A New Way to Deliver Therapeutic Drugs to the Brain?
Researchers are investigating a nanoparticle that could 'disguise' itself for entry into the brain.
As the guardian of the brain, the blood-brain barrier (BBB) denies entry to infection-causing toxins and pathogens, while at the same time granting access to healthy nutrients. The flip side of this protection is that the BBB can do its job too well – like when it blocks life-saving cancer drugs. The inability of therapeutics to get past the BBB is why brain cancer is often treated with invasive surgery instead of medicine, but Syracuse University researchers are working to change that.
Davoud Mozhdehi, assistant professor of chemistry, is the recipient of a Ralph E. Powe Junior Faculty Enhancement Award to investigate a nanoparticle that could “trick” its way into the brain, resulting in a novel method of drug delivery.
Mozhdehi and his collaborator Shikha Nangia, associate professor of biomedical and chemical engineering in the College of Engineering and Computer Science, are working with the protein claudin-5, which acts as the gatekeeper in the BBB. Nangia has identified sections of that protein that are responsible for maintaining its barrier properties. By attaching fragments of claudin-5 to the surface of a computer-designed nanoparticle, Mozhdehi and Ph.D. student Md. Shahadat Hossain hope to create a particle that could carry a drug into and through the blood-brain barrier, like a Trojan Horse. The nanoparticle is in a sense disguising itself with claudin-5 fragments in order to fit in with the rest of the barrier proteins.
“When the nanoparticle, attached to a drug, gets to the BBB, it can mix undetected with the barrier,” says Mozhdehi. “That gives it a ‘pass’ to deliver the drug into the brain.”
Both Mozhdehi and Nangia are members of the BioInspired Institute and the Syracuse Biomaterials Institute. These interdisciplinary faculty working groups develop and design programmable smart materials to address global challenges in health, medicine and materials innovation. Their applied research on this project aligns with each group’s mission to promote collaboration on the design of substances to treat the human body.
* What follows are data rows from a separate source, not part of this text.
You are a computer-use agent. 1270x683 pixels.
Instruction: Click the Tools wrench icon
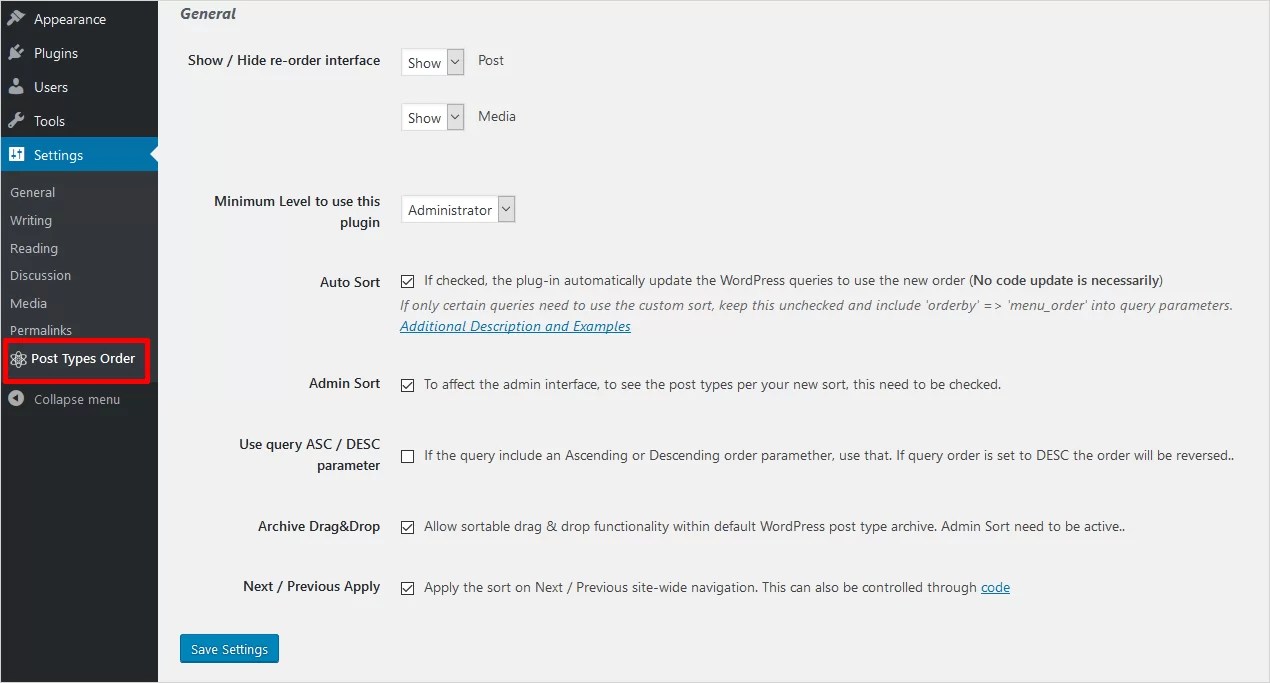16,121
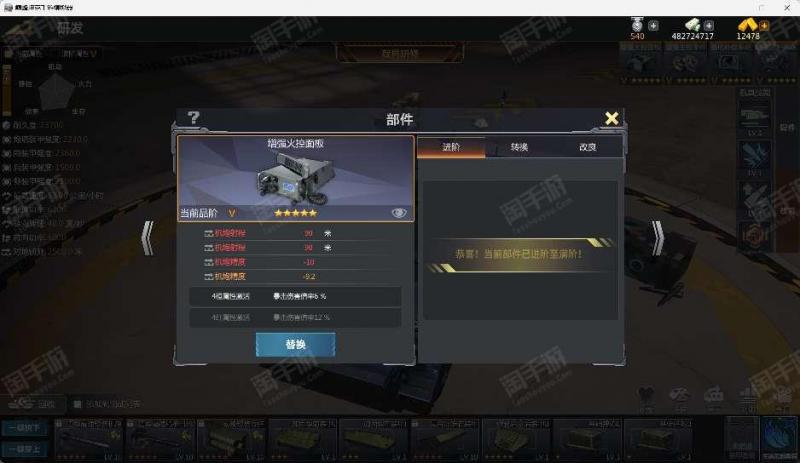Open the question mark help icon

[193, 118]
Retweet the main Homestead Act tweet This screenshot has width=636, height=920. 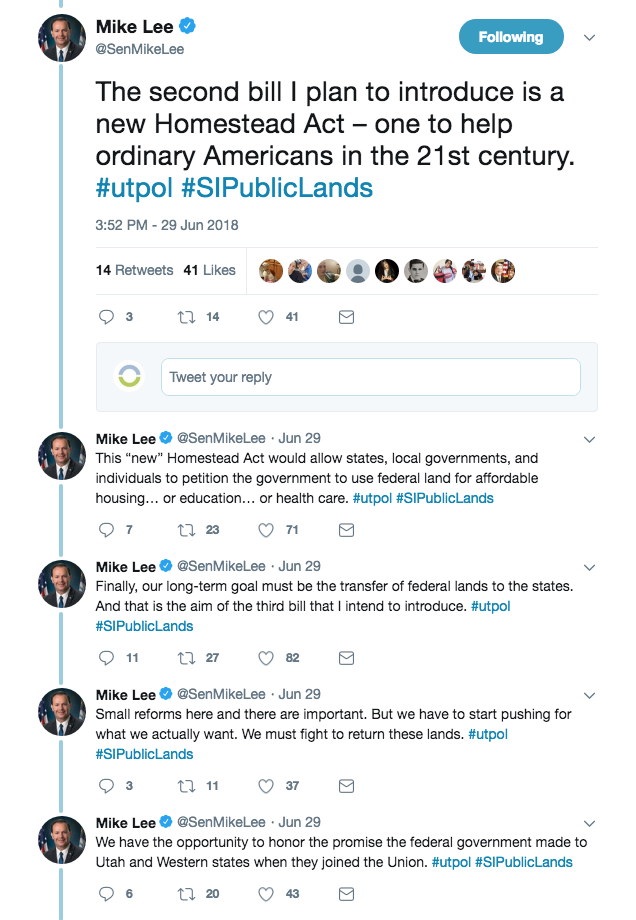[x=186, y=317]
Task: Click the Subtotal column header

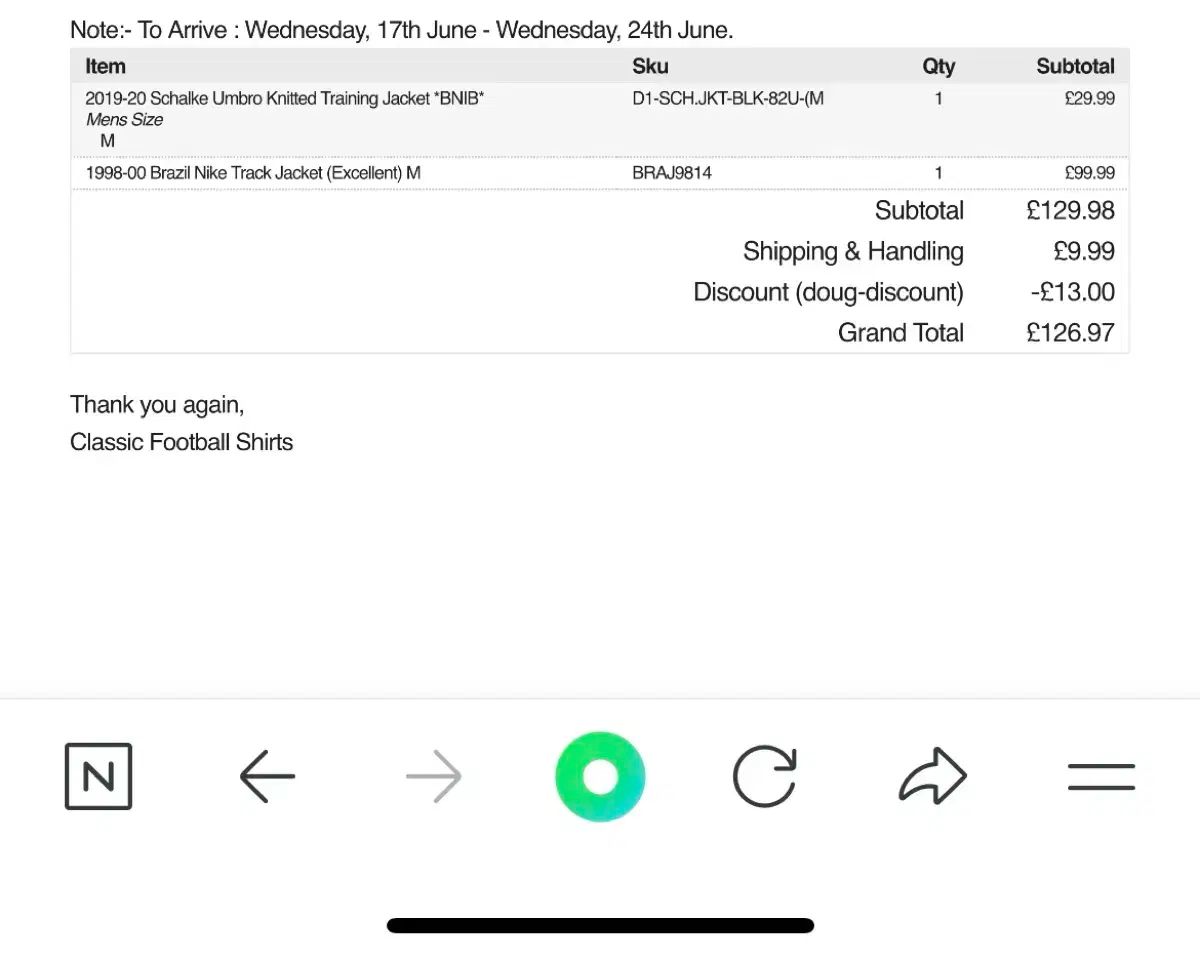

In the coming months, Mozhdehi and Hossain will produce the nanoparticle and have it tested at Oak Ridge National Laboratory in Tennessee. Before the pandemic, Hossain had planned to travel to Oak Ridge and work with Dr. Shuo Qian, staff scientist at ORNL, to evaluate the substance’s stability using the lab’s powerful X-ray machine. Instead, collaborators at the lab will run the experiment and send back the results. Mozhdehi and Hossain will then analyze the data and determine the feasibility of designing a nanoparticle for the next stage of experimental studies.
Mozhdehi’s grant was funded by Oak Ridge Associated Universities (ORAU), a consortium of over 120 Universities providing innovative scientific and technical solutions to advance national priorities in science, education, security and health, and is being matched by the College of Arts and Sciences and the Office of Research. ORAU has awarded 35 competitive research grants through the company’s Ralph E. Powe Junior Faculty Enhancement Awards program, which provides funds to enrich the research and professional growth of young faculty. The awards, now in their 30th year, are named for the late Ralph E. Powe, who served as the ORAU councilor from Mississippi State University for 16 years.